▸ **WHAT YOU WILL DO**: Return the lines that run from the line containing "Collapse the Гистограмма panel" through the end of the entries, both ends included. Leave out all pictures.

▸ **Stored dataset items**:
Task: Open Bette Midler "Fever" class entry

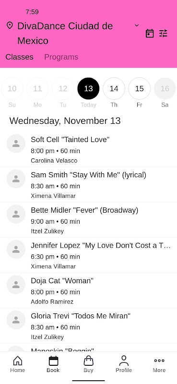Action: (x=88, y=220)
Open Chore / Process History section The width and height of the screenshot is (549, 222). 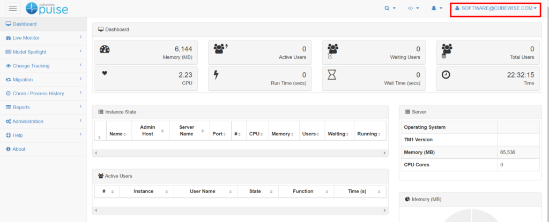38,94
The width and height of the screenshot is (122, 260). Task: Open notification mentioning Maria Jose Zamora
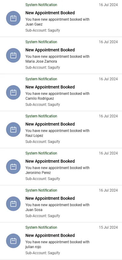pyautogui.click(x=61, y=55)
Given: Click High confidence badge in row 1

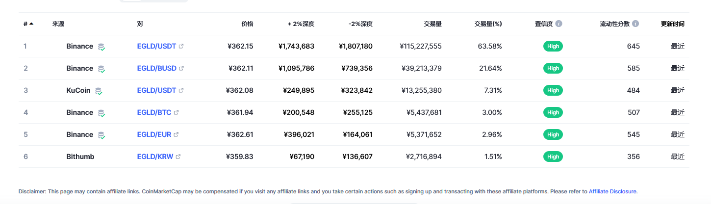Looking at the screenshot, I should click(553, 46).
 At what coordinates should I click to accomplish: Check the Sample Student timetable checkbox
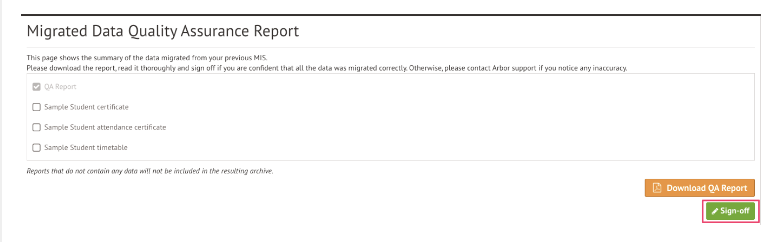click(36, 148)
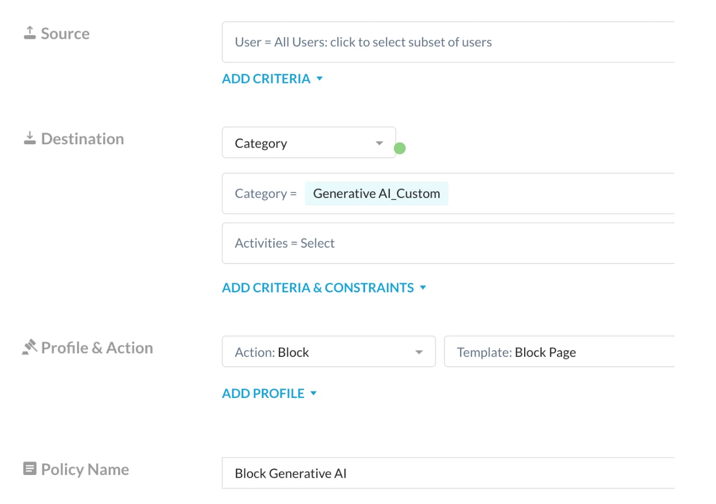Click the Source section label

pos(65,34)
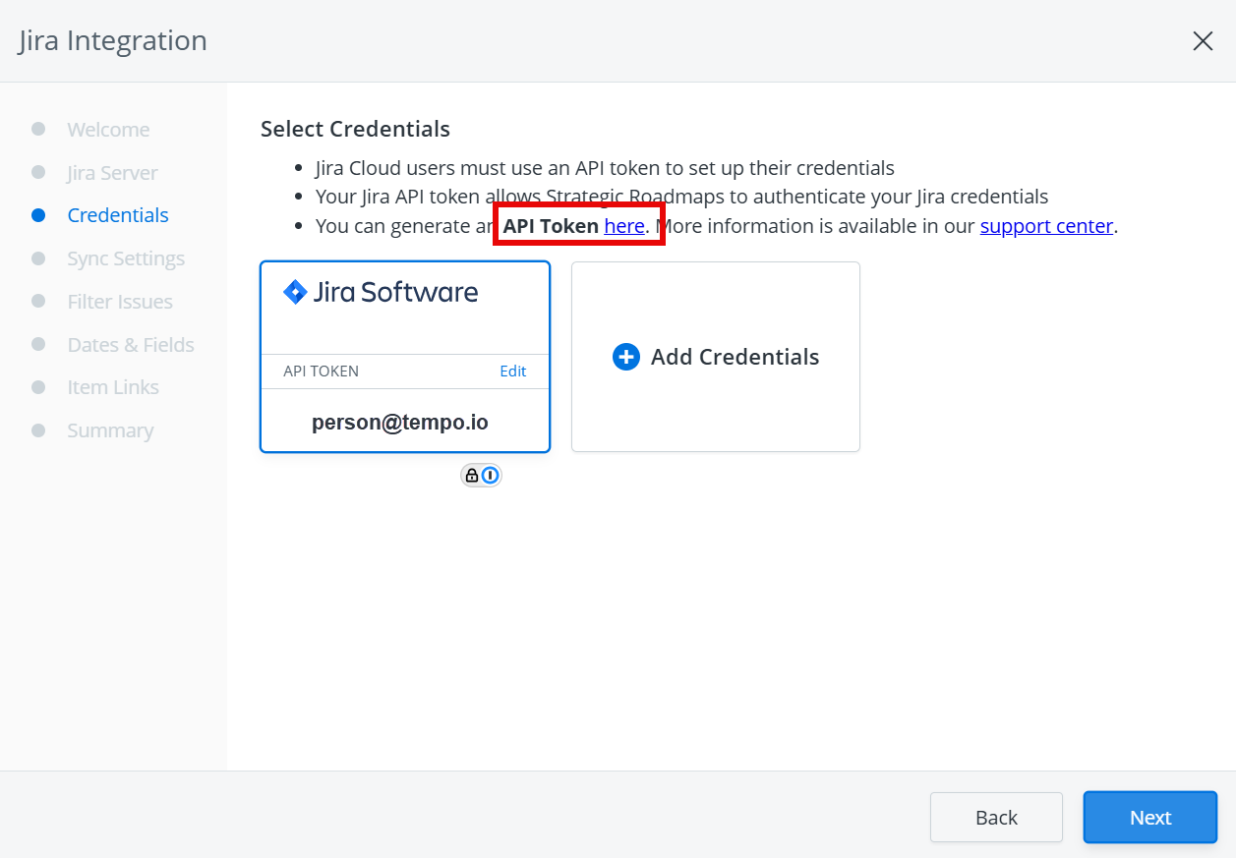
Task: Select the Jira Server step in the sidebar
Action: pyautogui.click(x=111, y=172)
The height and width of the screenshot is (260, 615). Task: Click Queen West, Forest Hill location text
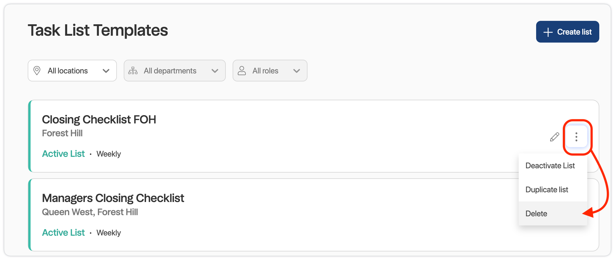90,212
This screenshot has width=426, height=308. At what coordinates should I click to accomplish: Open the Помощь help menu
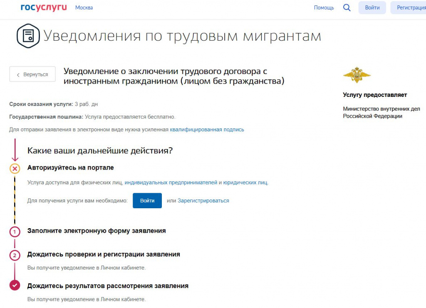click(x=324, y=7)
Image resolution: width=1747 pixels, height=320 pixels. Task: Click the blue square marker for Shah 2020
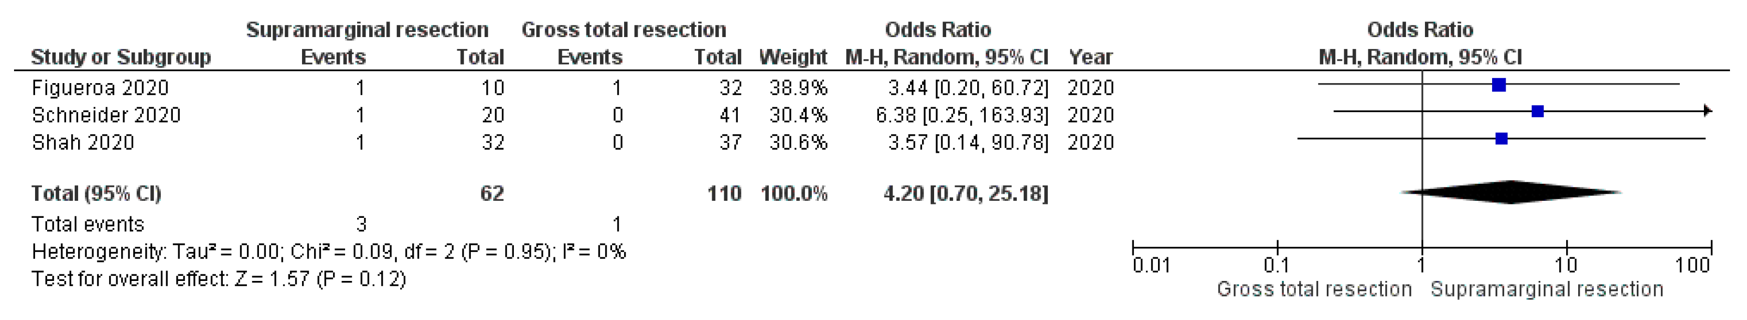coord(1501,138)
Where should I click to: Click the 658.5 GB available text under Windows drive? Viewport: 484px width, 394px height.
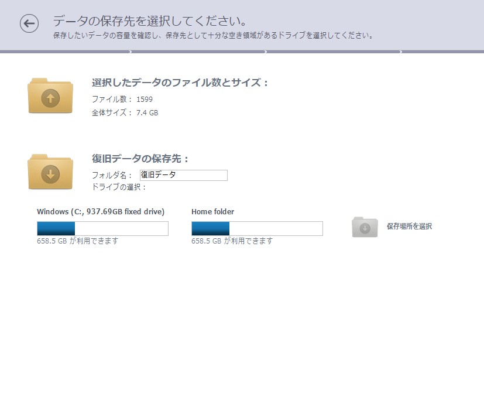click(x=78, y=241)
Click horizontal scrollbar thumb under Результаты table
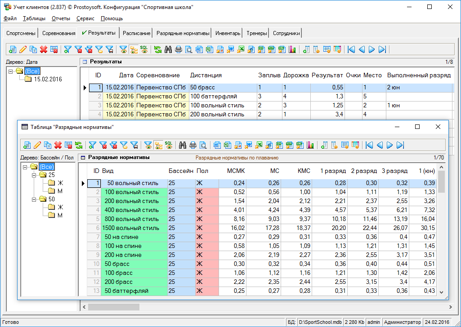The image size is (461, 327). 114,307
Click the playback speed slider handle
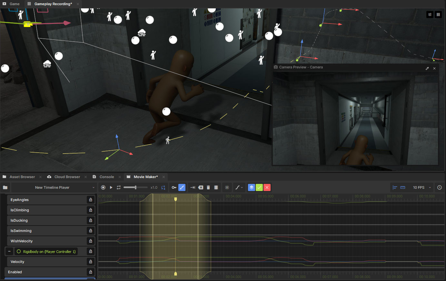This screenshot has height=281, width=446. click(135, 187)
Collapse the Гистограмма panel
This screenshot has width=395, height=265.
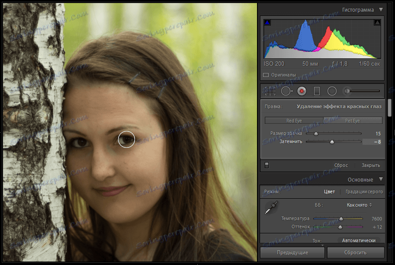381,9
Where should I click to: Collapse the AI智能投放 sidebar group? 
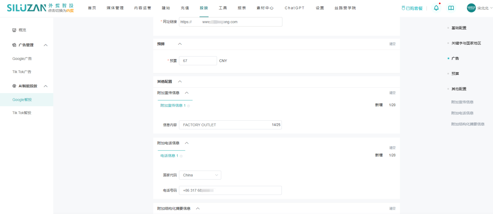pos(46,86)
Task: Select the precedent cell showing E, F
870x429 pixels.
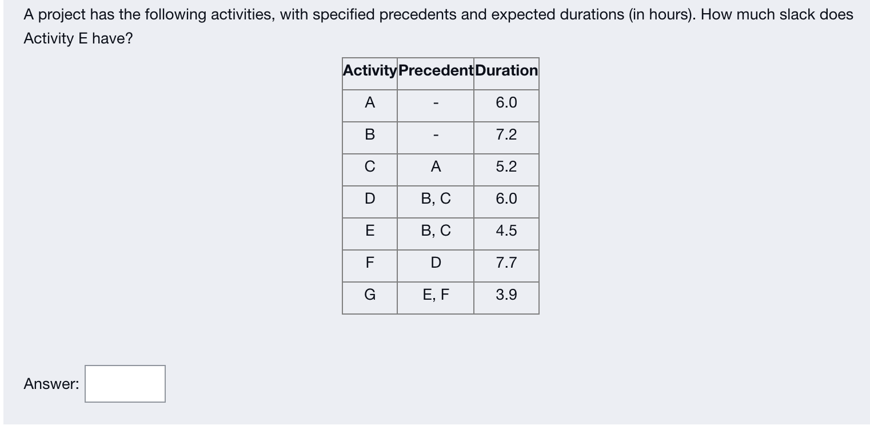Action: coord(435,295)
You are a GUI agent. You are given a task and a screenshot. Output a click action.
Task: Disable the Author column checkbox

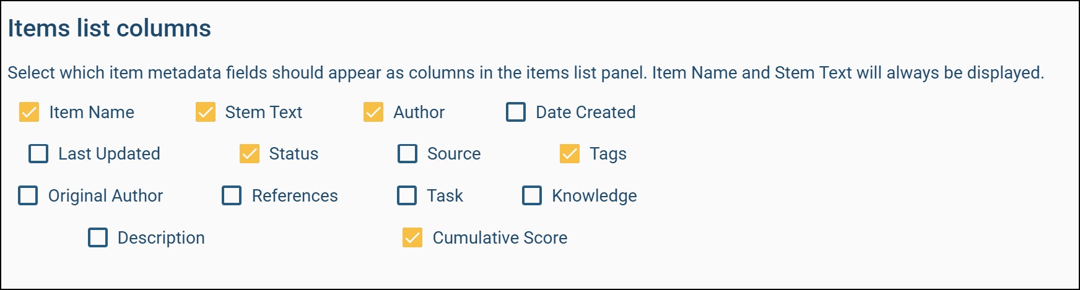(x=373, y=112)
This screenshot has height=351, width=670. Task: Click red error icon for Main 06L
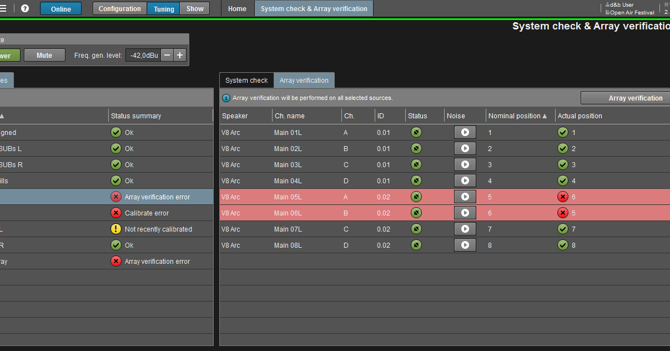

▸ **SOLUTION FOR THIS TASK**:
Collapse the Гистограмма panel
This screenshot has width=395, height=265.
381,9
Where should I click to: Collapse the AI智能投放 sidebar group? 
pos(46,86)
Task: Select the precedent cell showing E, F
870x429 pixels.
Action: coord(435,295)
You are a GUI agent. You are given a task and a screenshot. Output a click action.
Task: Disable the Author column checkbox

(x=373, y=112)
This screenshot has height=351, width=670. Task: Click red error icon for Main 06L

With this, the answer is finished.